▶ **What is expected**: Extract the lines from the line with "This screenshot has height=1207, width=1920." up to and including the line with "[398, 1041]", copying them exactly, and leave the pictures out of your answer.

▶ **The records**:
####

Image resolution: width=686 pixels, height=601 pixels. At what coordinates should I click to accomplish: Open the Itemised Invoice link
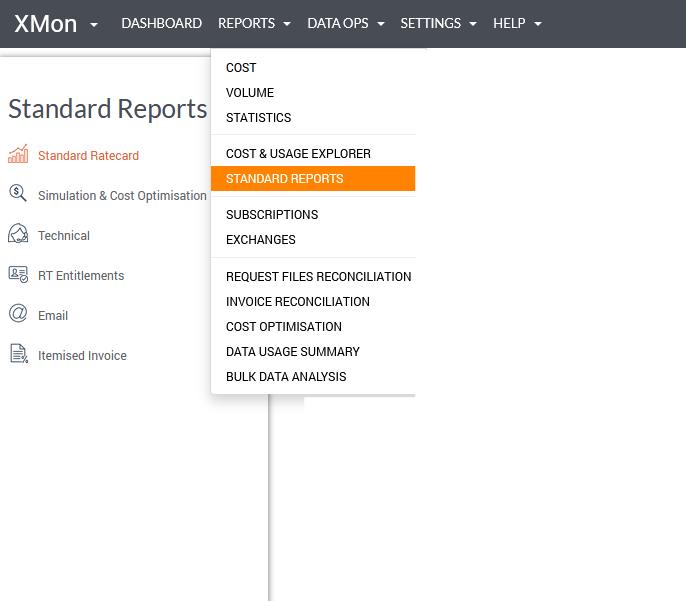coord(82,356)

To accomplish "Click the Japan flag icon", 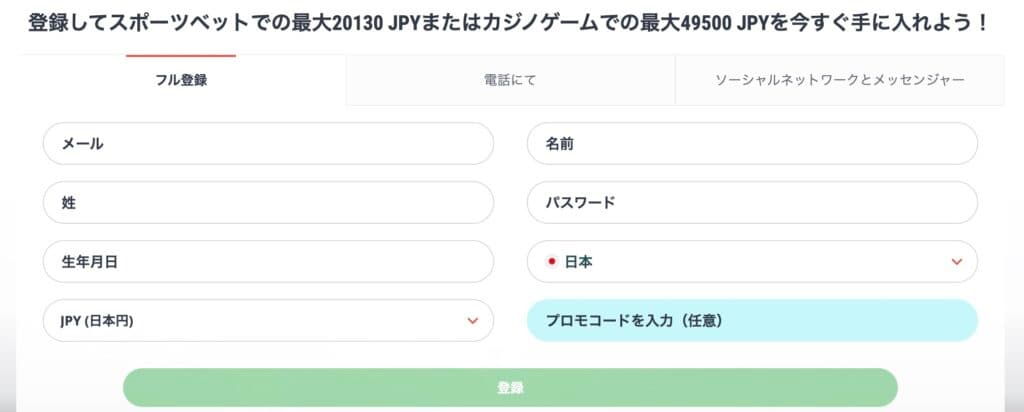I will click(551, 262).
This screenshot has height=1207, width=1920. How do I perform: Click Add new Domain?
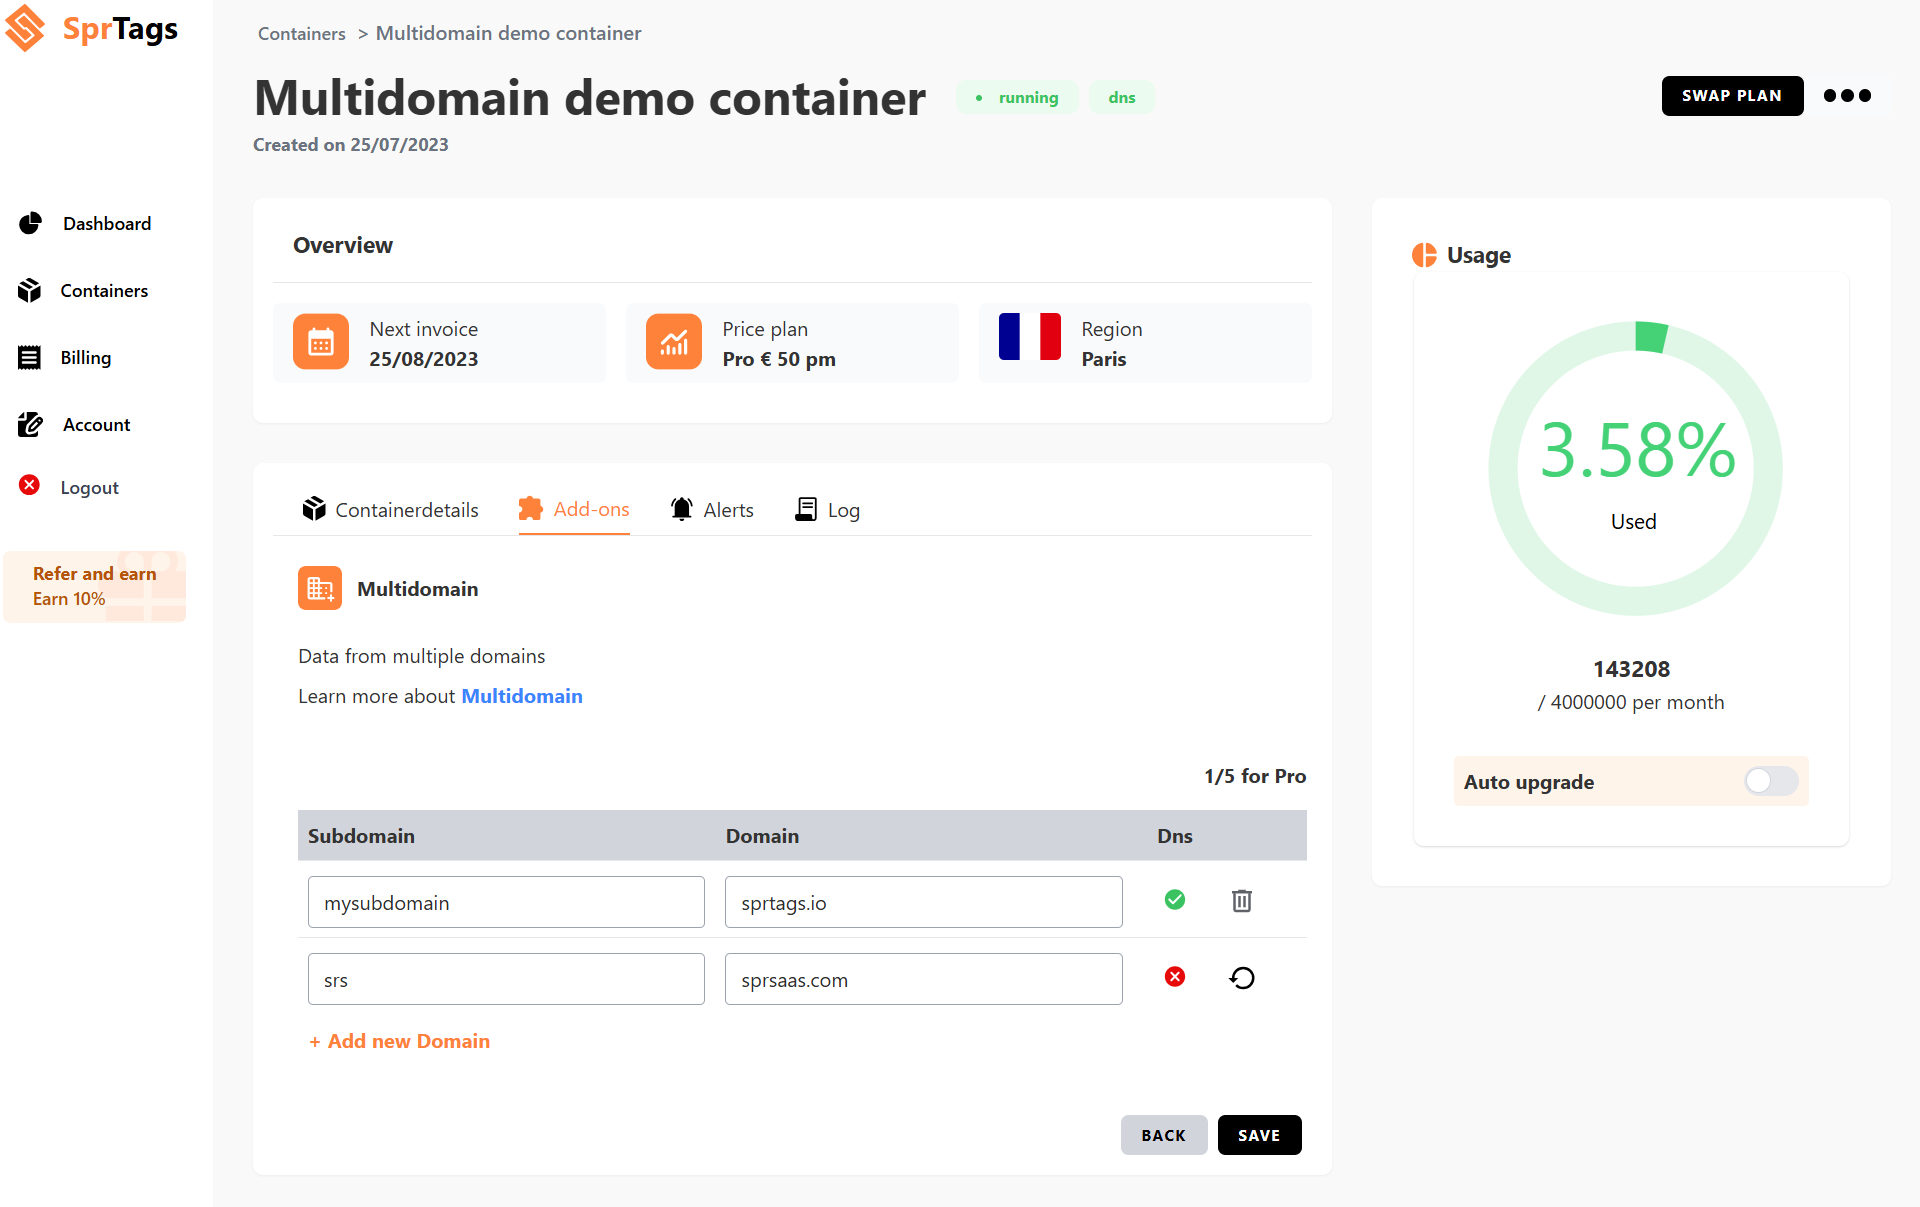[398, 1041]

####

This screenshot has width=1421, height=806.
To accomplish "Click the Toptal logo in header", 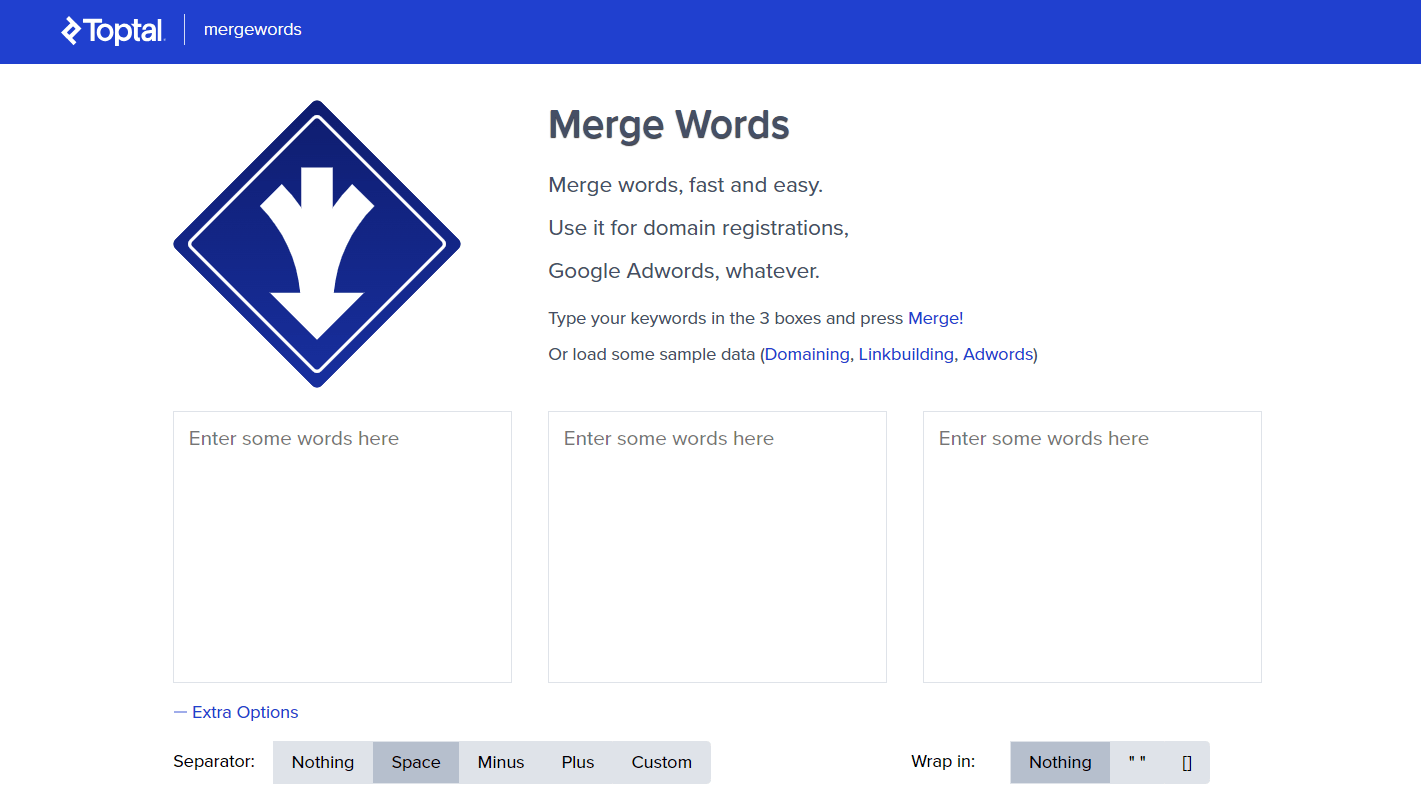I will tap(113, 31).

####

▶ **Solution below**:
This screenshot has height=1207, width=1920. How do I perform: Click Add new Domain?
[398, 1041]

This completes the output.